***** Цитируемый текст

Этот форум - не кружок по интересам и не клуб для избранных, именно поэтому я за обнаружаемость.

----------


## grey

последние данные:




> *su.int.ru* по запросу "суицид":
> яндекс - 3
> Rambler - 52
> Google - 2
> Aport - -


 Собственно то, чего хотел народ

----------


## Blackwinged

> Собственно то, чего хотел народ


 Сомневаюсь, что кто-то хотел упадка. Кстати, большинство высказавшихся были против "первого места" в поисковиках.



> создавайте там странички и пишите статьи со ссылками на этот форум.


 Чтобы ссылка на этот форум висела рядом со статьей Курпатова и "христианской точкой зрения"? Какой позор.

----------


## TUSKA

Я против.Я с лёгкостью нашла этот форум,хоть и пришлось поплеваться на лосс-оф-соул,в блогах,на удаве.
В майл-примерно на 8-10 месте.

----------


## NORDmen

> Чтобы ссылка на этот форум висела рядом со статьей Курпатова и "христианской точкой зрения"? Какой позор.


 поисковику все равно. а многих такое прикольнет кстати ))))

----------


## Freezer2007

если зделать такую раскрутку, то тут появится дофига народу, много народу -> флуд ->умного ничё не будет, за флудом видно ничё не будет -> начнутся призывы, так как некоторые немогут адекватно реагировать на СУ, тупо всех на "Слабо" взять будут пытатся -> *grey* тебе придётся безвылазно сидеть на форуме и банить неадекватных личностей -> ты небудешь справлятся, форум закроют.


Я против рекламирования

----------


## Бритни Булгакова

Популязация и рекламирование суицид-форума?!! :shock:  :shock:  :shock: 
простите, но это маразм.

----------


## grey

*Бритни Булгакова*
а ведь действительно звучит странно  :Big Grin:  
хотя если подходить с того что он только для общения и решения проблем то всё нормально. вроде бы)

вывод его на первые позиции - способ удержать чела. он его свободно найдёт, задержится в этом мире. а если бы не нашёл... тогда я незнаю о его дальнейших действиях)

----------


## grey

> 1 оптимизировать сам форум
> метатеги, sef ссылки возможно, карту сайта и т.п..... работы много короче =) 
> но делать что-то без этого не имеет смысла. сейчас все довольно плохо в этом плане. т.к. phpbb ацтой. да все форумы так себе. только для ipb есть seo дополнение.
> 
> для гугля оч важна карта сайта.

**********

Задания =
1. Какое место, по данным grey в обсуждении продвижения форума, занимает su.int.ru в Rambler?
2. Изложите обсуждение продвижения форума в поисковиках в двух предложениях.
3. Напишите следующую реплику в обсуждении продвижения форума в поисковиках.
Следующие записи никак не связаны с обсуждением продвижения форума.

***** Выдержка из данных

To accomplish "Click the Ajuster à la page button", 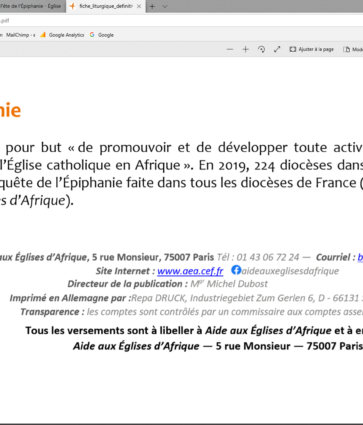I will 311,49.
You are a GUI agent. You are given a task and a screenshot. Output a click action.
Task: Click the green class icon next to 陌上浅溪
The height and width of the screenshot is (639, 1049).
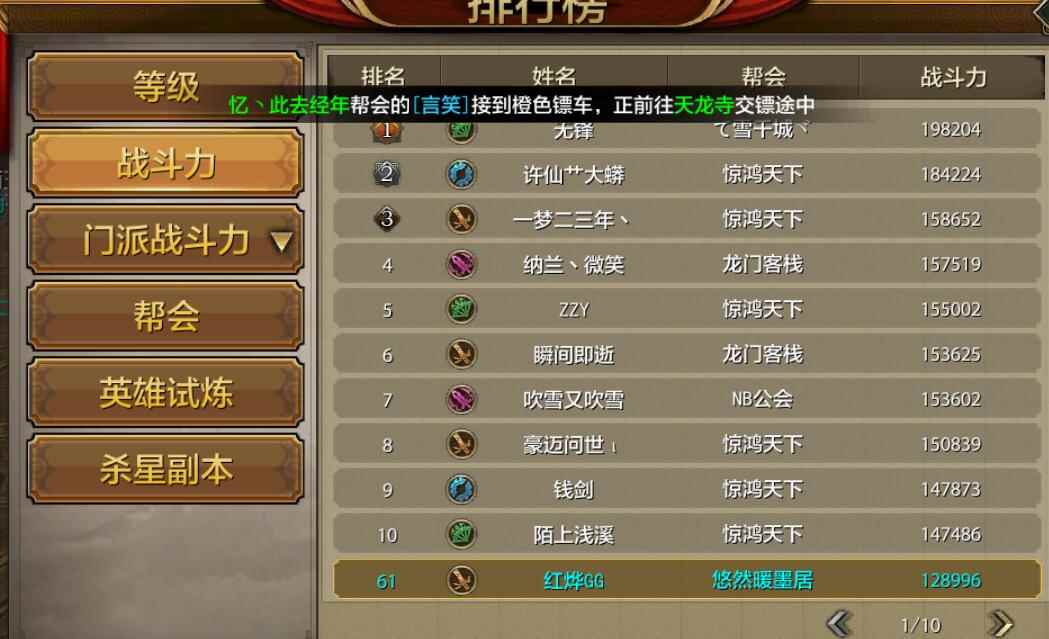461,534
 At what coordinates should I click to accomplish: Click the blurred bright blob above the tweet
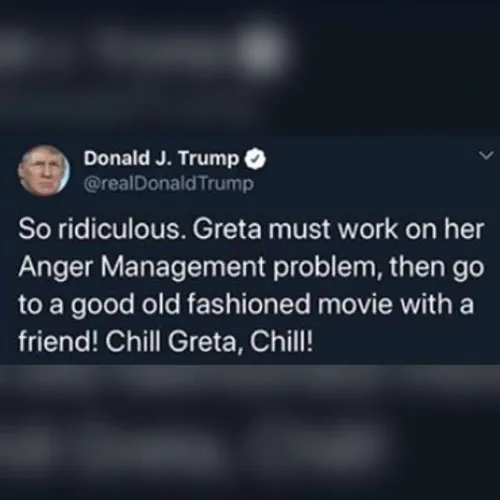265,48
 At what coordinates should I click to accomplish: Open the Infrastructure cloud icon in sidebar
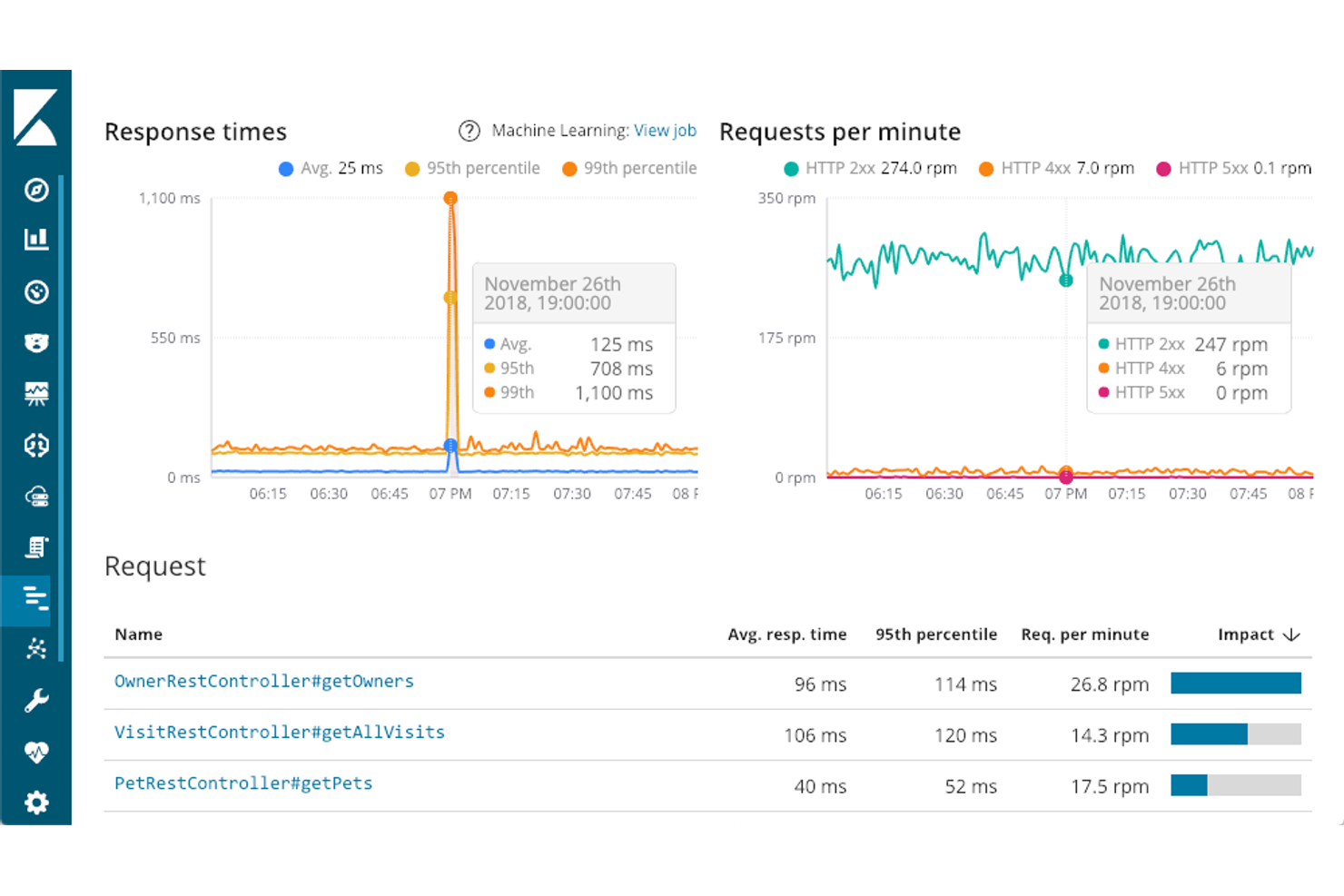(35, 496)
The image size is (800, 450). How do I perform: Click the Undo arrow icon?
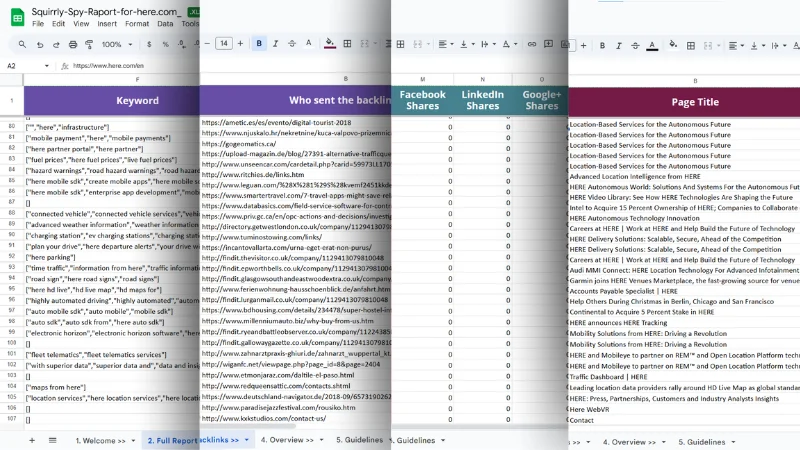(x=40, y=44)
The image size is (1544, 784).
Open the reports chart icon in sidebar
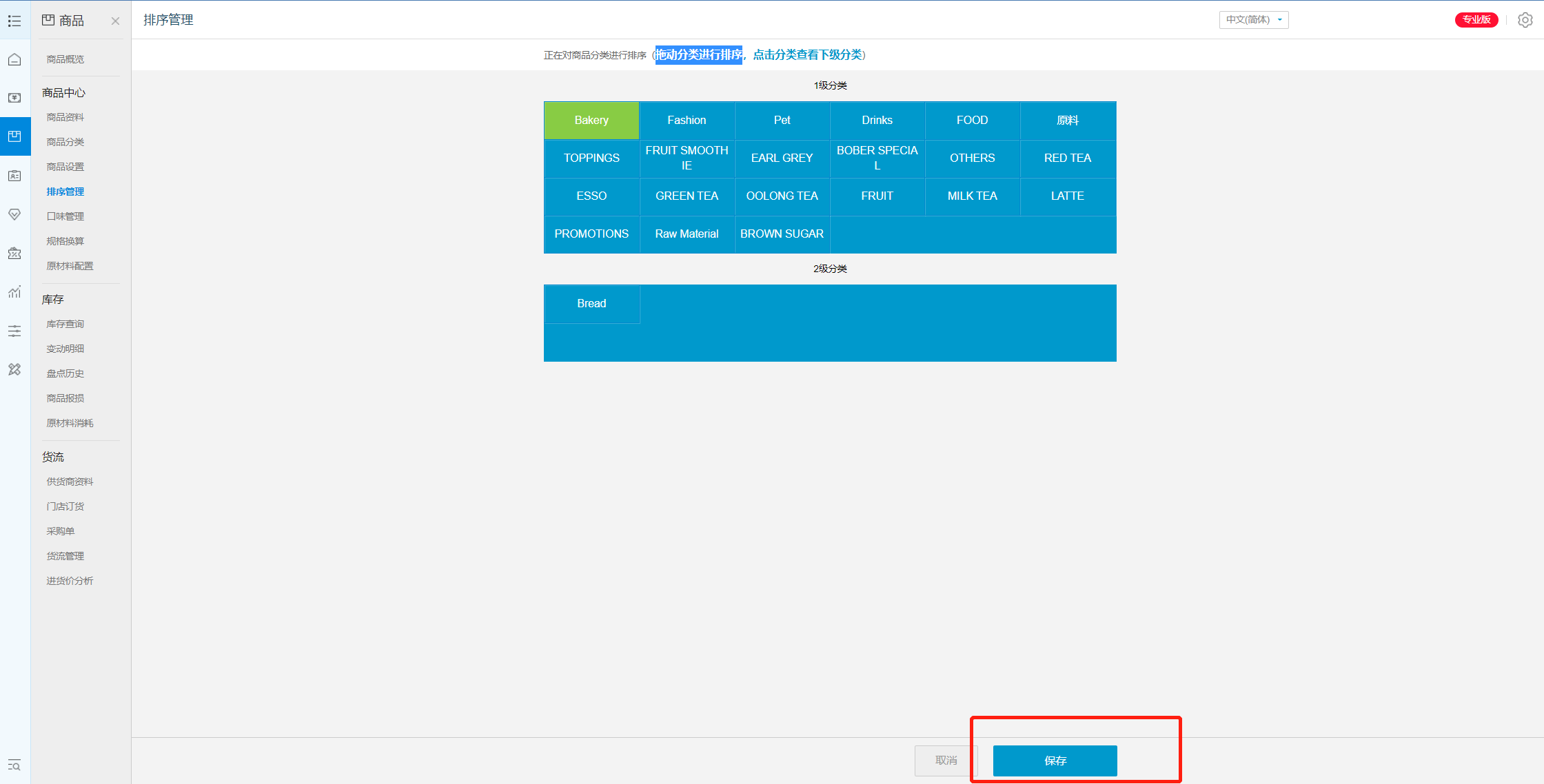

**********

Ответы =
1. 52-е место.

2. Участники форума спорят, стоит ли выводить его на первые места в поисковиках: grey приводит позиции su.int.ru в Яндексе, Rambler и Google и считает, что высокая позиция поможет человеку найти форум и задержаться в этом мире. Другие участники выступают против раскрутки, опасаясь соседства со ссылками на статью Курпатова и «христианскую точку зрения», наплыва народу, флуда и закрытия форума.

3.
> 
> 2 обратки
> в вики не увидел ссылки тут http://ru.wikipedia.org/wiki/%D0%A1%...86%D0%B8%D0%B4
> ссылки с вики оч ценятся, создавайте там странички и пишите статьи со ссылками на этот форум.
> ...


 оптимизировано уже всё, а точнее другой сайт, с которого народ и идёт сюда. оптимизировать форум нет смысла.

----------


## Бритни Булгакова

> вывод его на первые позиции - способ удержать чела. он его свободно найдёт, задержится в этом мире. а если бы не нашёл... тогда я незнаю о его дальнейших действиях)


 тоже верно. Возможно я подошла к вопросу немного субъективно =)

----------


## Freezer2007

*grey*
кому надо тот найдёт, поверь, а если форум станет слишком флудливым он перестанет ваще кому либо помогать, те кто реально на грани просто небудут поняты, им будут твердить что они идиоты и т.п., в итоге форум будет действовать наоборот

----------


## Бритни Булгакова

*Freezer2007*, вот и модеров по двое для борьбы с флудом 8)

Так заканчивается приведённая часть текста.